• _作業内容_
以下のエントリで「icon」という文字列を含む行の数を、数字だけで答えよ。

• _表示データ_
━━━━━━━━
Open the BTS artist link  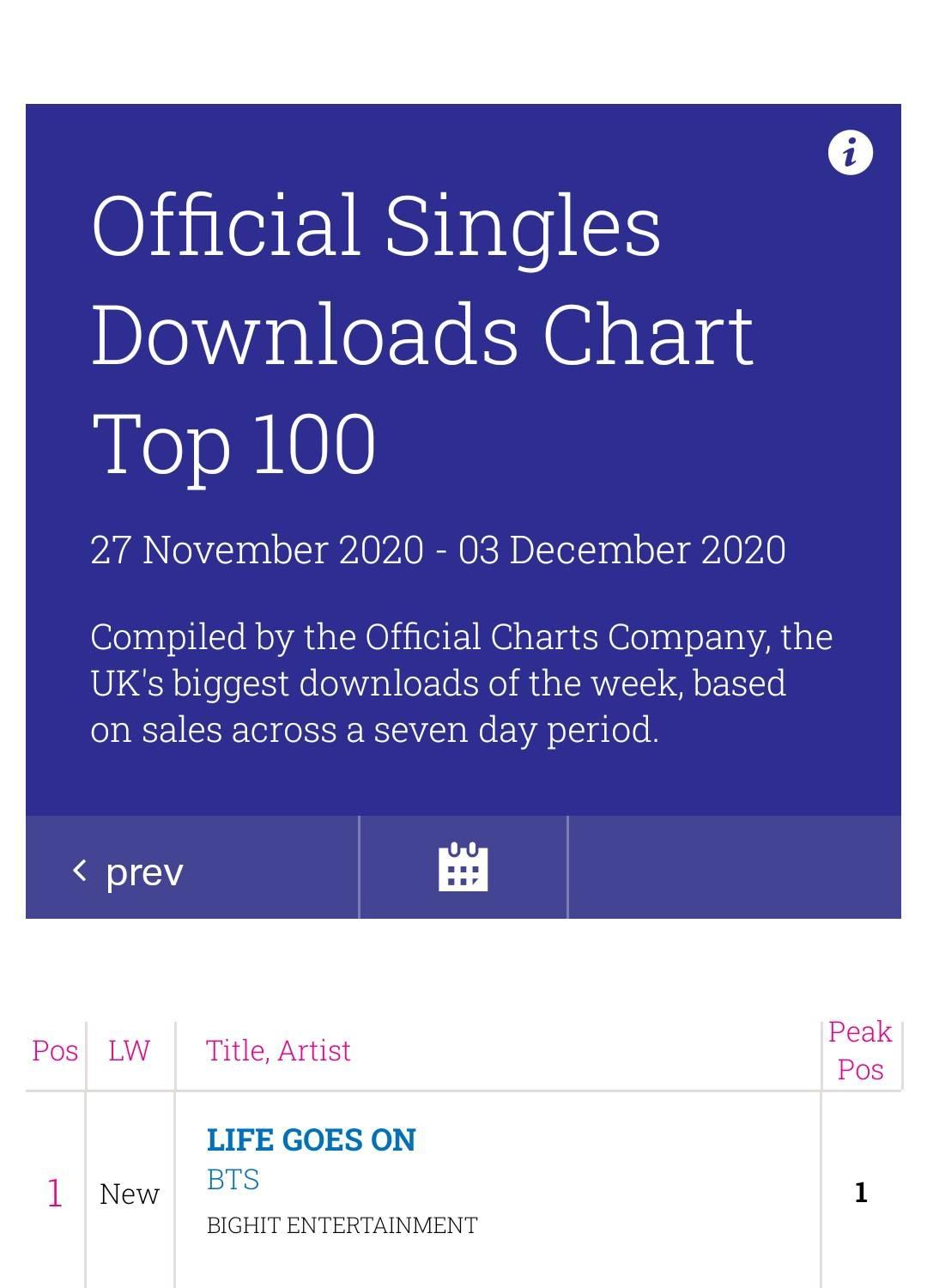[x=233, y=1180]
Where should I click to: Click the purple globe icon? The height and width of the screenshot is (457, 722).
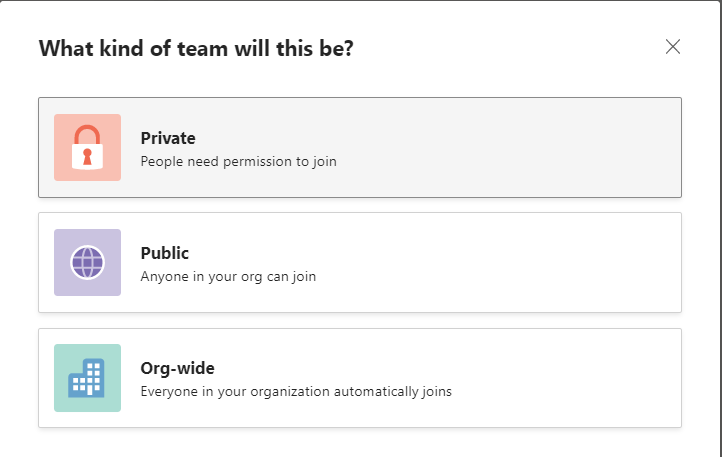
━━━━━━━━
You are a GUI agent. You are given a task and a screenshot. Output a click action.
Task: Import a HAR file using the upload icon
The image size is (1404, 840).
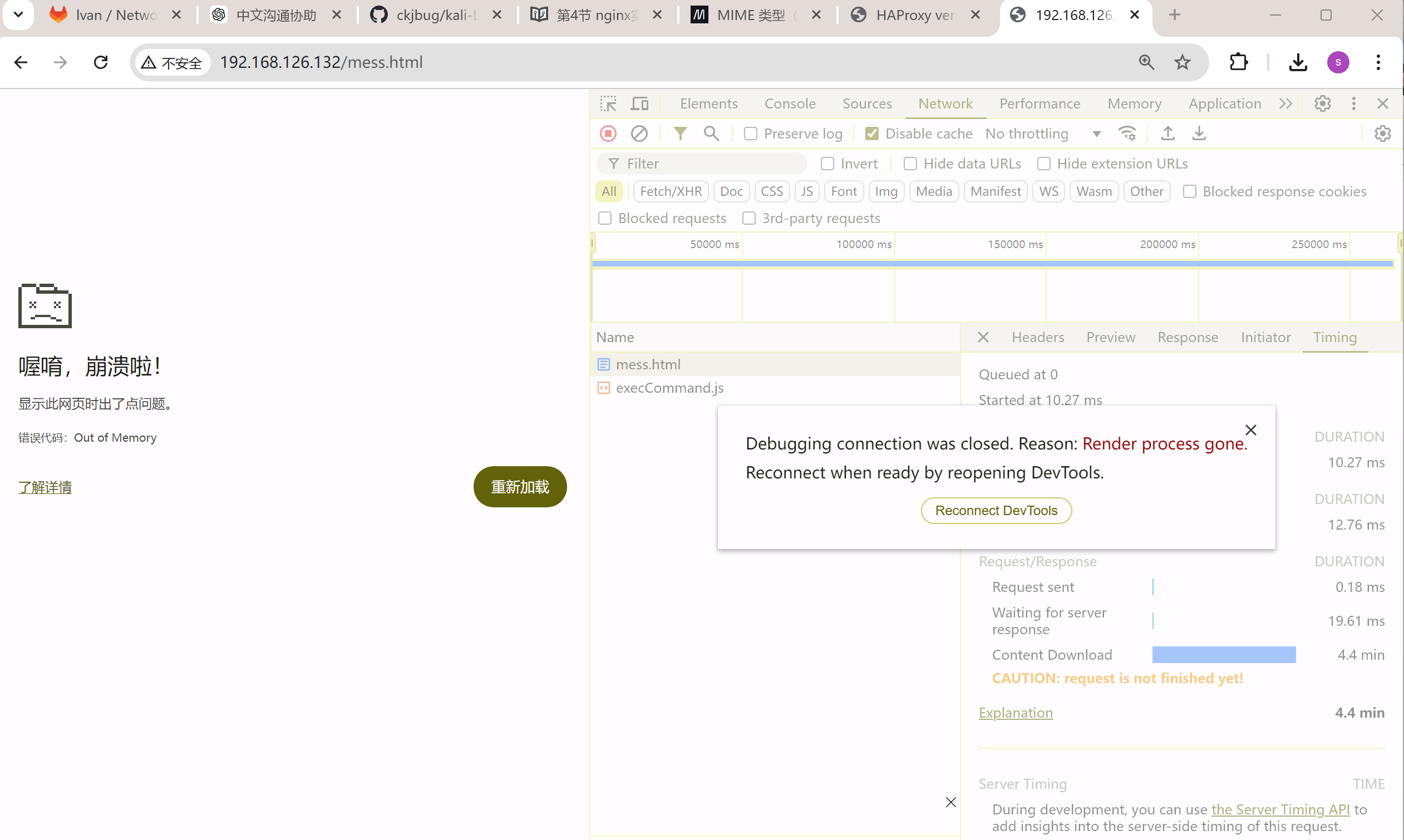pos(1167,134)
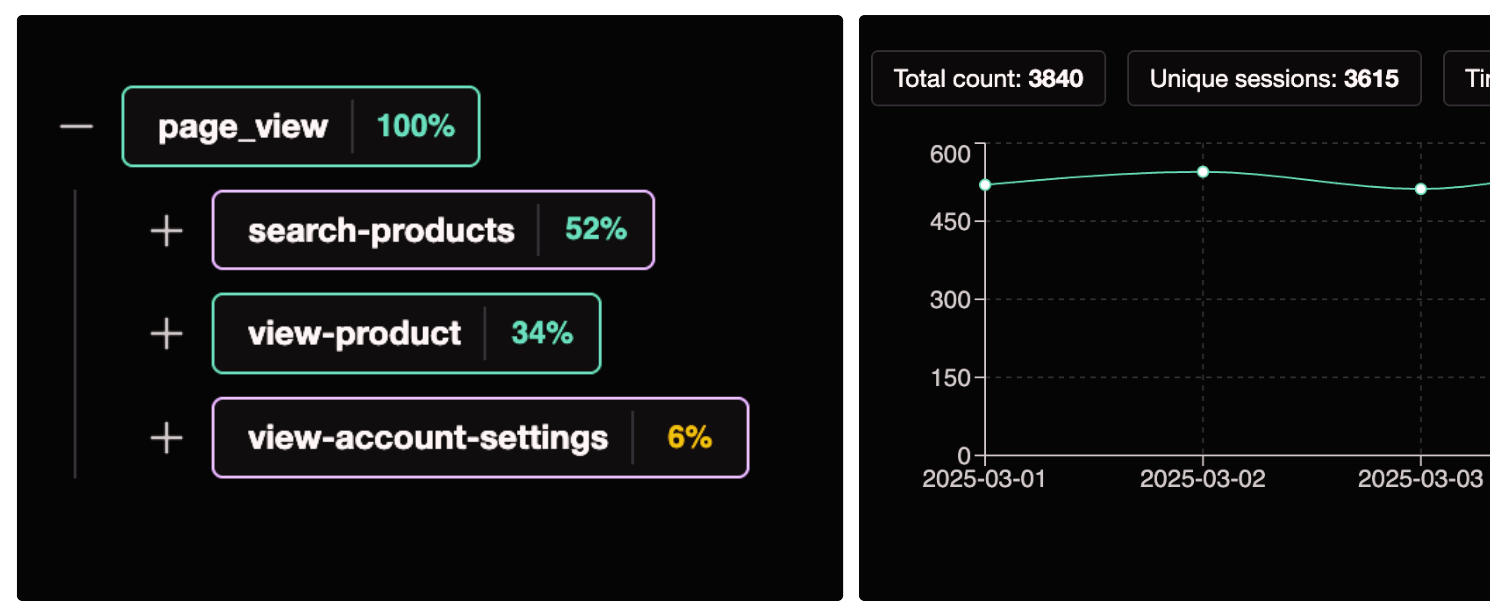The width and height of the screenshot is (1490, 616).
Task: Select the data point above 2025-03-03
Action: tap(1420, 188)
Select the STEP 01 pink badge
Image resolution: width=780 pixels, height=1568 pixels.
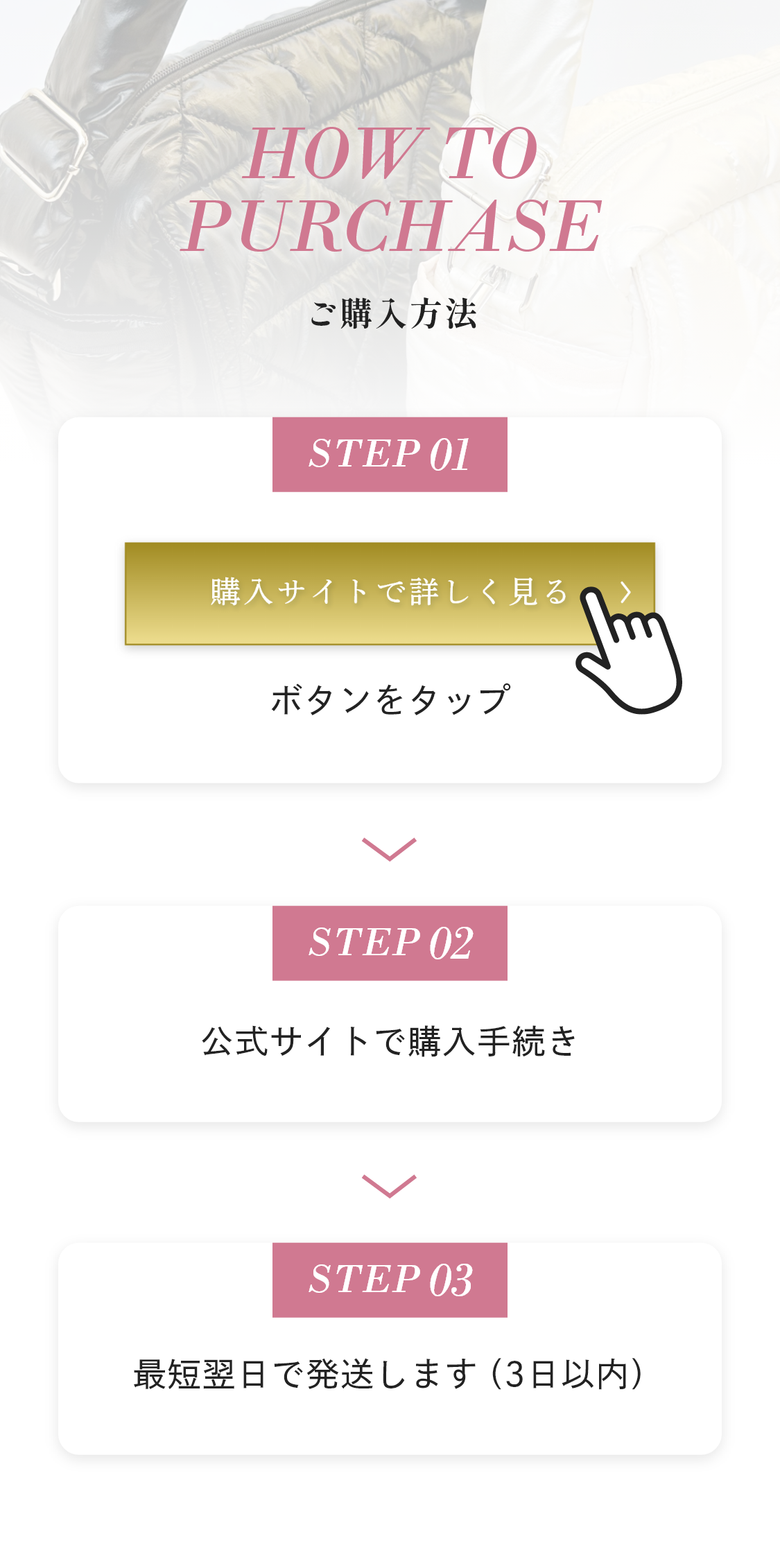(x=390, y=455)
━━━━━━━━
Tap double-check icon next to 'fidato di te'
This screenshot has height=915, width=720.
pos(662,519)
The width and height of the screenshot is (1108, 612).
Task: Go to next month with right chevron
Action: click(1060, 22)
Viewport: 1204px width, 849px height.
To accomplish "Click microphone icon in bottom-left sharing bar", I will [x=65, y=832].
━━━━━━━━
• _作業への回答_
4